Before September 11 the Third Circuit Court of Appeals had been out of step with its sister federal circuits when it came to the right of hospitals, physicians and other health providers to sue health insurers that failed to cover patient obligations.
So back in 2014 when North Jersey Brain & Spine Center sued Aetna for failing to cover the medical bills of three of its insured patients, the District Court dismissed the case. The court’s reasoning rested on the distinction between assignment of a patient’s right to payment, which is what the Spine Center received, and assignment of a legal claim or right to sue, which in the court’s view the Center did not have.
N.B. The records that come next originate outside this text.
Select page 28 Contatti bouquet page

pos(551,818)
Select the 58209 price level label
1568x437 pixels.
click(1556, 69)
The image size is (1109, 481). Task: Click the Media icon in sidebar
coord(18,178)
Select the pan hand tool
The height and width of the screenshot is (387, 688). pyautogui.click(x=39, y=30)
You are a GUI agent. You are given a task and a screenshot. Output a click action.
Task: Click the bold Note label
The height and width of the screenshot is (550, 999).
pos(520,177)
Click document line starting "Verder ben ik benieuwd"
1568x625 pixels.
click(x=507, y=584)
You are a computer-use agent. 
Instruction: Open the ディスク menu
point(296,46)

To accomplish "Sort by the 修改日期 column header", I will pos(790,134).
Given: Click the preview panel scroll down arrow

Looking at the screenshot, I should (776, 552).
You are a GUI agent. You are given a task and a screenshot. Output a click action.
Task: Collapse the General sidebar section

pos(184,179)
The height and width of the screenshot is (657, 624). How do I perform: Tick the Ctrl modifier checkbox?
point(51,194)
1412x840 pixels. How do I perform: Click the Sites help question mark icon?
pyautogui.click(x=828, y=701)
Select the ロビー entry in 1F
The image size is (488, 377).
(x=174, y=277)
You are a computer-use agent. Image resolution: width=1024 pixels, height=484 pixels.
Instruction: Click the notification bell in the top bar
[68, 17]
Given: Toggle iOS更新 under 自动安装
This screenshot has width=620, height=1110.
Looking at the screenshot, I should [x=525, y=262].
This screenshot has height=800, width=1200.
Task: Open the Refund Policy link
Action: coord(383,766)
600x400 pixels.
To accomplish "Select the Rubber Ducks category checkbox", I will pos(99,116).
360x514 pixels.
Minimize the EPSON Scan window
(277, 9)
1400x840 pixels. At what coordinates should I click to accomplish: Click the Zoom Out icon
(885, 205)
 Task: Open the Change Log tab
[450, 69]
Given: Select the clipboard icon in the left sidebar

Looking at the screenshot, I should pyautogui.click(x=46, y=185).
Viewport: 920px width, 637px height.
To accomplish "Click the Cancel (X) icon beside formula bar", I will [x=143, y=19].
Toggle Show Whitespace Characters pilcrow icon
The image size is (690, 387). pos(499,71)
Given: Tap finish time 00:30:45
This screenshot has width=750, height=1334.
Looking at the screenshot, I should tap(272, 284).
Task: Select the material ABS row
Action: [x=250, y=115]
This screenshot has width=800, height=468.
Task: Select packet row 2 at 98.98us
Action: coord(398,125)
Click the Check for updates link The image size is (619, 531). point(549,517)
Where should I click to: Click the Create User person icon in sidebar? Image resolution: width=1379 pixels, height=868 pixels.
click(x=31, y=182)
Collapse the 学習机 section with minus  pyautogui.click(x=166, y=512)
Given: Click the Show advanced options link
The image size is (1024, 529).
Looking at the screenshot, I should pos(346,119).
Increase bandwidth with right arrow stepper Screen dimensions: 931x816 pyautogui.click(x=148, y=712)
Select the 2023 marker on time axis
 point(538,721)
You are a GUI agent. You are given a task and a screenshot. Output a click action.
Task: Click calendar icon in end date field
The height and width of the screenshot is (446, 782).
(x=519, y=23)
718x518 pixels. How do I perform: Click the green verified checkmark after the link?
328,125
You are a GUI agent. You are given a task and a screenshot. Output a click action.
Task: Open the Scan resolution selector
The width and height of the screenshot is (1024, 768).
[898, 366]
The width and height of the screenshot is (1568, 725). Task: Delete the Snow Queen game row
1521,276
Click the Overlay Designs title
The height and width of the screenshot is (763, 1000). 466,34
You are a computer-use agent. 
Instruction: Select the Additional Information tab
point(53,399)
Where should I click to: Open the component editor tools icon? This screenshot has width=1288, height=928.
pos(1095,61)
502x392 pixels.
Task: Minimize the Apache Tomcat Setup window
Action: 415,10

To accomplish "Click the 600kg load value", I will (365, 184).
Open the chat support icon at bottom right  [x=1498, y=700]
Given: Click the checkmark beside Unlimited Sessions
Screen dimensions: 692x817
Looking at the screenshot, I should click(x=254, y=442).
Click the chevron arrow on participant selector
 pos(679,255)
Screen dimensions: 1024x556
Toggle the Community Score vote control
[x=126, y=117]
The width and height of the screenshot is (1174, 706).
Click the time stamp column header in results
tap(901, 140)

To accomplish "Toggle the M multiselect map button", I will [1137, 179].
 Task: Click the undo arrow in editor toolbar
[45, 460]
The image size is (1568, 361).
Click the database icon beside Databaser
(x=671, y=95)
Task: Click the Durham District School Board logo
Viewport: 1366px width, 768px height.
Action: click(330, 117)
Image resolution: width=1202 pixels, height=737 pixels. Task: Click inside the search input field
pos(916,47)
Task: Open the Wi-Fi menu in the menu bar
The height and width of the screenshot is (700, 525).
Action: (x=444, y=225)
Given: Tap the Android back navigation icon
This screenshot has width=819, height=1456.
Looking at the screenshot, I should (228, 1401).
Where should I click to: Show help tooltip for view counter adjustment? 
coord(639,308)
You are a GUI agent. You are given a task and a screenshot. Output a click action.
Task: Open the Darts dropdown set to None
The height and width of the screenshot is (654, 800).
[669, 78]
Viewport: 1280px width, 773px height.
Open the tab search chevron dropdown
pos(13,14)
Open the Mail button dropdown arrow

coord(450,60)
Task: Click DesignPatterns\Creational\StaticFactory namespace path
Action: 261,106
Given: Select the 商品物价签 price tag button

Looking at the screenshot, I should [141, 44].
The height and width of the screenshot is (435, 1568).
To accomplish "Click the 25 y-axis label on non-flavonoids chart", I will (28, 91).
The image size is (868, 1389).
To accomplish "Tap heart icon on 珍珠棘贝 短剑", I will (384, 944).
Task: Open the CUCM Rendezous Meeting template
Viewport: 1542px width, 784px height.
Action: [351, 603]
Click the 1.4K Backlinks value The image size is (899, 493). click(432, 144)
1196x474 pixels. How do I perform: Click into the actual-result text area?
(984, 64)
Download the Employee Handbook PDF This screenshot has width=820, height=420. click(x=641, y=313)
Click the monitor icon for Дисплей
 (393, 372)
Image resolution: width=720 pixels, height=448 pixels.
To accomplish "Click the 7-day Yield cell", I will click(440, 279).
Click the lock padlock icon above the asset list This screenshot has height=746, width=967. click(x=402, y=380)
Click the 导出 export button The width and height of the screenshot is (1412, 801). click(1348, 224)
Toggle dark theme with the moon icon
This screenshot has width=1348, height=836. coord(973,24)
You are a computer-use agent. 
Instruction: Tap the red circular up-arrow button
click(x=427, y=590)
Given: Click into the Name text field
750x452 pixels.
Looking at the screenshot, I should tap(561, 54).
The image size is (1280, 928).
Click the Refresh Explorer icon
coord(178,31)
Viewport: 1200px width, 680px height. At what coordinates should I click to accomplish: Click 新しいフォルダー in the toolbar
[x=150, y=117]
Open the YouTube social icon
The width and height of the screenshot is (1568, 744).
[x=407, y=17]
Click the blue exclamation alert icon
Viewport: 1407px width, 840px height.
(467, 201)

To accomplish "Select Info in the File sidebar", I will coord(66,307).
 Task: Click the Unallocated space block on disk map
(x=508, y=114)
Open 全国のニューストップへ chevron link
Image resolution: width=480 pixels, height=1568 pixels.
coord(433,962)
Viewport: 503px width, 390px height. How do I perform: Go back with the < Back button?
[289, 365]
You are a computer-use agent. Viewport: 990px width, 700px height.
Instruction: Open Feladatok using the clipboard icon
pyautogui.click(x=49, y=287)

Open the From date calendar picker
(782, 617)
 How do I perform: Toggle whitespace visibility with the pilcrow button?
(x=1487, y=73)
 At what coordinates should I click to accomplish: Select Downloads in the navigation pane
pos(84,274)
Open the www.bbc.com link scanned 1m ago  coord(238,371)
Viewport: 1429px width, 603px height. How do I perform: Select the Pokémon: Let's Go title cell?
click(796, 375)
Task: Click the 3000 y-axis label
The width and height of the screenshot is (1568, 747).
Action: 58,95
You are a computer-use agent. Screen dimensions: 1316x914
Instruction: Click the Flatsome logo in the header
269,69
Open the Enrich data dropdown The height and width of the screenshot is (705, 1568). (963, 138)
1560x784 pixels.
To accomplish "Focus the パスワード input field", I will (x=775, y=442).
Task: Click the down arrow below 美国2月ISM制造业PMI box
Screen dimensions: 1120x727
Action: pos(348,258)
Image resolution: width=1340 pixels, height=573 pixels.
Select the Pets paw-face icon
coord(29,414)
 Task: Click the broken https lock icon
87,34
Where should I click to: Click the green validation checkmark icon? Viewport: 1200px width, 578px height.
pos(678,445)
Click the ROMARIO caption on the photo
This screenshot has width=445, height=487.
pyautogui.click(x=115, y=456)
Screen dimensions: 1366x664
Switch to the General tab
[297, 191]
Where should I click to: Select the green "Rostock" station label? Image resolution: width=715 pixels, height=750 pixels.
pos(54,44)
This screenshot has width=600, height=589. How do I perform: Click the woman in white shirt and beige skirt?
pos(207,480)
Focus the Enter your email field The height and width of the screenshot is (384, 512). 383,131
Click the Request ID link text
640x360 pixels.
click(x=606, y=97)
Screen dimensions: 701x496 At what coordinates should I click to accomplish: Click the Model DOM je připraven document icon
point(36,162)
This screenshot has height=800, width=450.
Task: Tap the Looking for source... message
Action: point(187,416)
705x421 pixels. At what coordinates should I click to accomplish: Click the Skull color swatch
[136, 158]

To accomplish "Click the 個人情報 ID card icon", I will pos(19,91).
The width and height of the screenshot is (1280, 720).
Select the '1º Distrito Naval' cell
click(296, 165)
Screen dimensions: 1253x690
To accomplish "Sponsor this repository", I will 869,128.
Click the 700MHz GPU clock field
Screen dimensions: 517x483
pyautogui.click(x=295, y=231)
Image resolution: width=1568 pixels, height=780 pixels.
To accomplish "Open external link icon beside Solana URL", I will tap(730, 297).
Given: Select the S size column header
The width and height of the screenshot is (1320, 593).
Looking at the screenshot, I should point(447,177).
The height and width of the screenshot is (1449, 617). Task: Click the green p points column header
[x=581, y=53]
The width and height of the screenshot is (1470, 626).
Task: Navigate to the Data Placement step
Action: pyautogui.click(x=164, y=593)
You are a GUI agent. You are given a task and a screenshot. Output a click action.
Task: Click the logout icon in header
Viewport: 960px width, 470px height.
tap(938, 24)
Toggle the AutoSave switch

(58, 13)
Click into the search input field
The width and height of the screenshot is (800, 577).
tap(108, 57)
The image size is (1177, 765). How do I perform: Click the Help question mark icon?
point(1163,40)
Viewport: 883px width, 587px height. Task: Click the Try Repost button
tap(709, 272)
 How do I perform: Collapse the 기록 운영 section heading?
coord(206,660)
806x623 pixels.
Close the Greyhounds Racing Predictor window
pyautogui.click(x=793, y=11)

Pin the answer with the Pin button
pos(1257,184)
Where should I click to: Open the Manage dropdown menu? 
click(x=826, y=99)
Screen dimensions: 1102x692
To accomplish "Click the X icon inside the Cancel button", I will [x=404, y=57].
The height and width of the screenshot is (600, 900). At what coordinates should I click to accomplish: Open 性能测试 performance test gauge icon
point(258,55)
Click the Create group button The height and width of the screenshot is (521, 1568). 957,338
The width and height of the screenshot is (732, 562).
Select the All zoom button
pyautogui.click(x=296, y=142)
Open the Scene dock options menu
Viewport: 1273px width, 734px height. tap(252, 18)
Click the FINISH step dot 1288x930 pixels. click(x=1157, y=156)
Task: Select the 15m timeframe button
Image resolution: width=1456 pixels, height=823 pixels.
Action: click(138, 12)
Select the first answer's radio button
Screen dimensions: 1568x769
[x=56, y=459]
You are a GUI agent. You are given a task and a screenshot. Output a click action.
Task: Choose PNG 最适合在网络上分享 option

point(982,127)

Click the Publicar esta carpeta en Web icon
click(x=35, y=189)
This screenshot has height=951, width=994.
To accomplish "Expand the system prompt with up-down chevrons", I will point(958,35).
In other words, the court required that the assignment document—typically, part of the admission packet—include the words “legal claim” or “right to sue.”
But on September 11 the Third Circuit reversed the dismissal and reinstated the case. In the court’s view, the lower court was relying on a distinction without a difference. To mean anything to a provider, an assignment of payment must carry with it an implicit assignment of the right to sue the insurer. Otherwise, a provider couldn’t have the confidence necessary to proceed with treatment of the patient. Besides, providers are almost invariably in a better position than patients to pursue legal claims against insurance companies.
The case is North Jersey Brain & Spine v. Aetna, No. 2-13-cv-05286 (3d Cir. 2015).